Even sadder? The apparent credulity of HuffPo’s Sam Stein and WaPo’s Ezra Klein that they’re serious. I guess, when there’s bad news on almost every front, sometimes it’s helpful to believe a lie that makes you feel good.
Think of it as a morale booster.
“The rules committee is going to start holding hearings on how to undo the filibuster rule,” said Schumer, who chairs the Senate Rules Committee. The New York Democrat told the Huffington Post after the speech that the hearings would take place two or three weeks from now…
“The filibuster has been abused. I believe that the Senate should be different than the House and will continue to be different than the House,” Reid said. “But we’re going to take a look at the filibuster. Next Congress, we’re going to take a look at it. We are likely to have to make some changes in it, because the Republicans have abused that just like the spitball was abused in baseball and the four-corner offense was abused in basketball.”

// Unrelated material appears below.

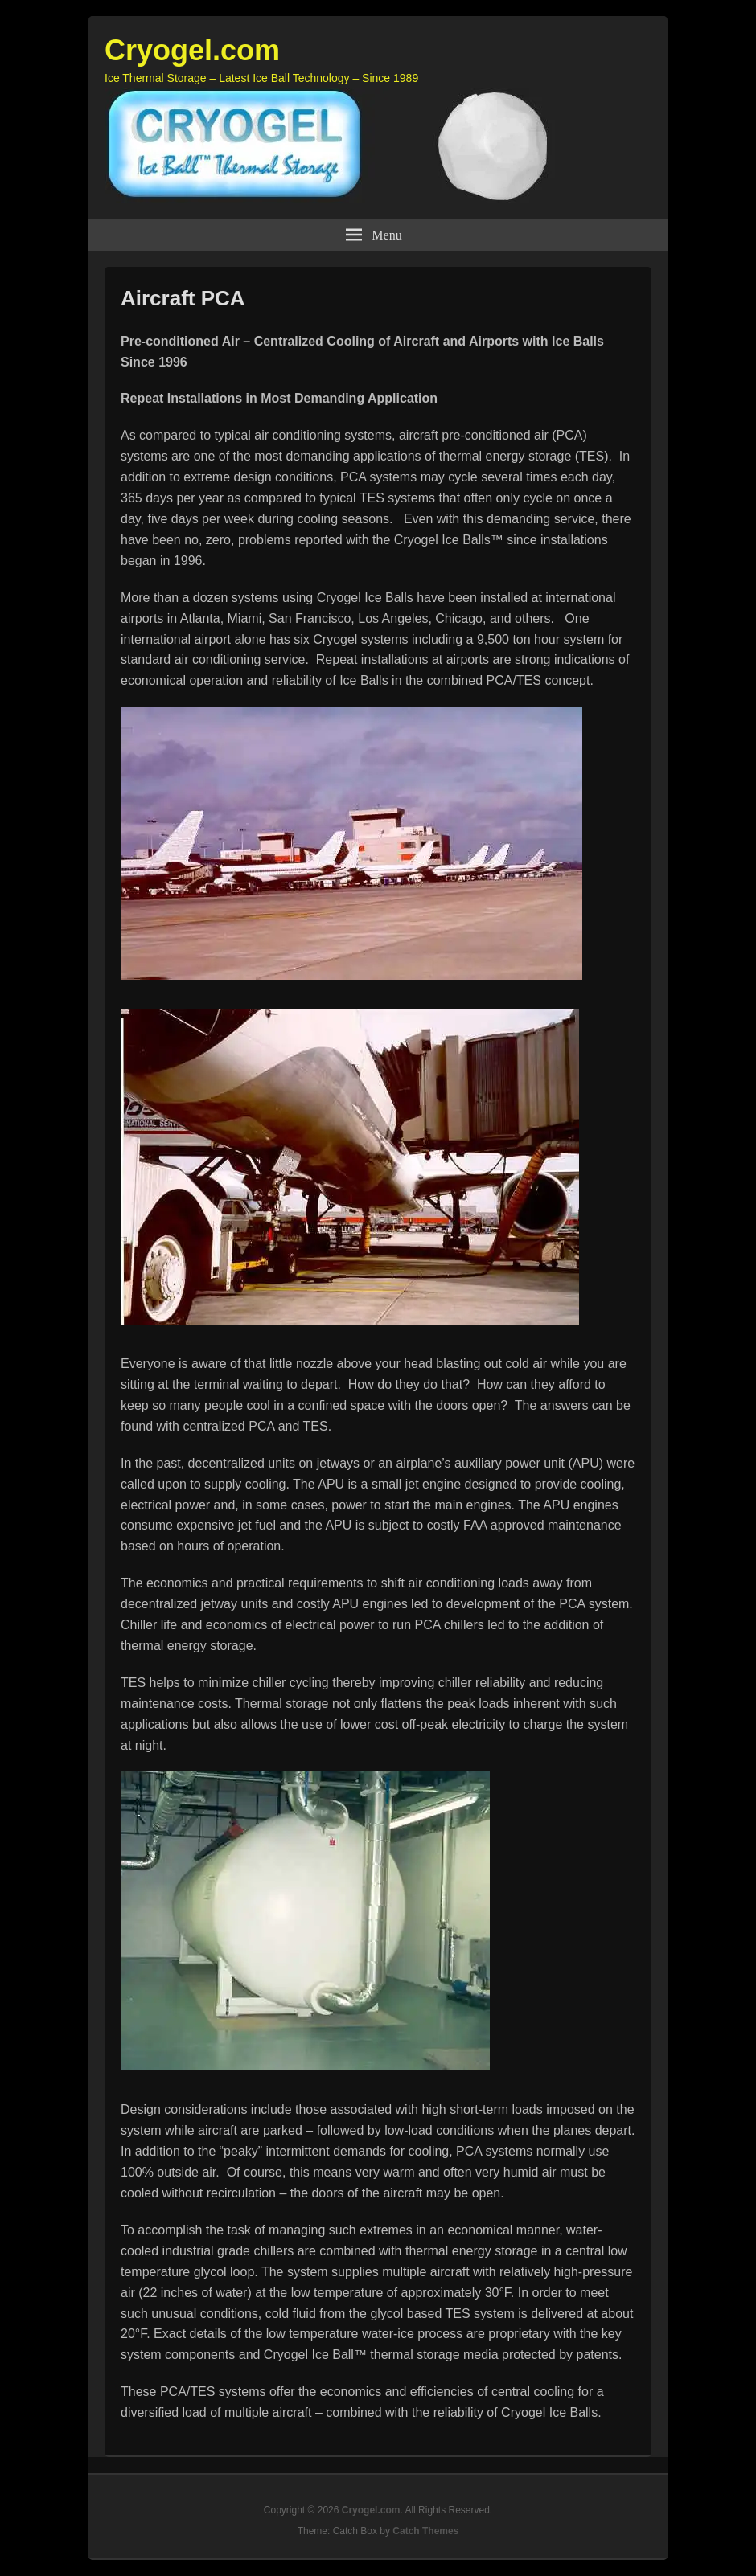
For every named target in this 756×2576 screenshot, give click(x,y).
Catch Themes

Reid’s embrace of filibuster reform comes after he previously threw cold water on the likelihood of getting the rules changed. His reference to the “next Congress” stands out. To change Senate rules in the middle of the session requires 67 votes, which Democrats clearly don’t have. But changing the rules at the beginning of the 112th Congress will require the chair to declare the Senate is in a new session and can legally draft new rules. That ruling would be made by Vice President Joe Biden, who has spoken out against the current abuse of the filibuster. The ruling can be appealed, but that appeal can be defeated with a simple majority vote.

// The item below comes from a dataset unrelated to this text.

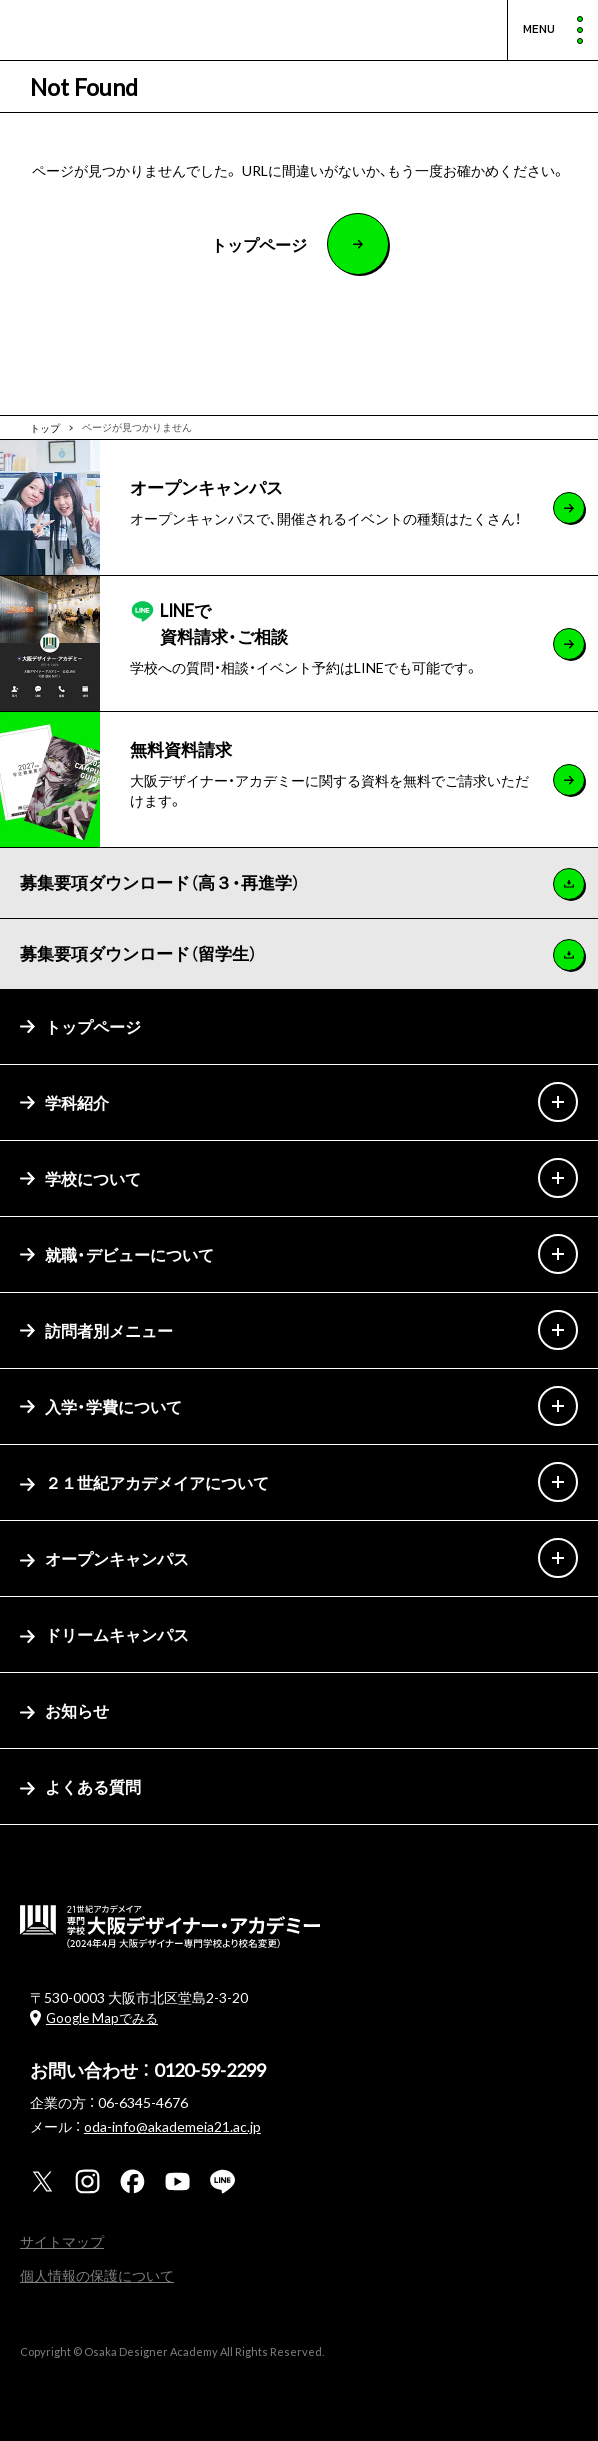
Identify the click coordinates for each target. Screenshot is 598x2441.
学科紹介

Klein notes that Reid seems keener on shortening the time frame for cloture votes than in eliminating the filibuster altogether, which makes more sense. But let’s indulge the repeal fantasy for a moment. They didn’t have the balls to do it when they had 60 seats and were convinced that 2008 had ushered in a new liberal realignment. But now, with voters trending conservative, the public recoiling at the ruthless partisanship of reconciliation, and the seven most vulnerable Senate seats this fall all held by Democrats, they’re going to start talking up some dicey new procedural strategy for next year — when they’ll be on the brink of being returned to the minority themselves in the next election cycle? No wonder cold feet are getting colder:
“Most people don’t want to do it,” said California Sen. Dianne Feinstein. “I wouldn’t waste time on process. I would spend more time on bringing about goodwill.”
“I wouldn’t get any rules changes right now,” said Senate Finance Committee Chairman Max Baucus. “You’ve got to really think through things like that.”
Sen. Joe Lieberman (I-Conn.) has spent a lot of time thinking about the filibuster — so much so that he joined Harkin in introducing a filibuster-reform measure in 1994…
But ask him about the filibuster now, and his response is more nuanced. “It wasn’t meant to be used for every bill,” Lieberman said last week. “On the other hand, I’d hate to lose it for the bills where it should be used.”…
“All this talk of getting rid of it is always just posturing,” said former Senate Parliamentarian Robert Dove, who gives Democrats “zero” chance of substantially reforming the filibuster now.
In other words, this threat is approximately as menacing as Kos’s threat to primary Dennis Kucinich for opposing ObamaCare, which was also taken seriously by HuffPo even though the filing deadline for running for federal office in Ohio passed last month. Exit quotation from Ace: “I … think it’s hysterical that Harry Reid still thinks he’ll be part of the next Congress.”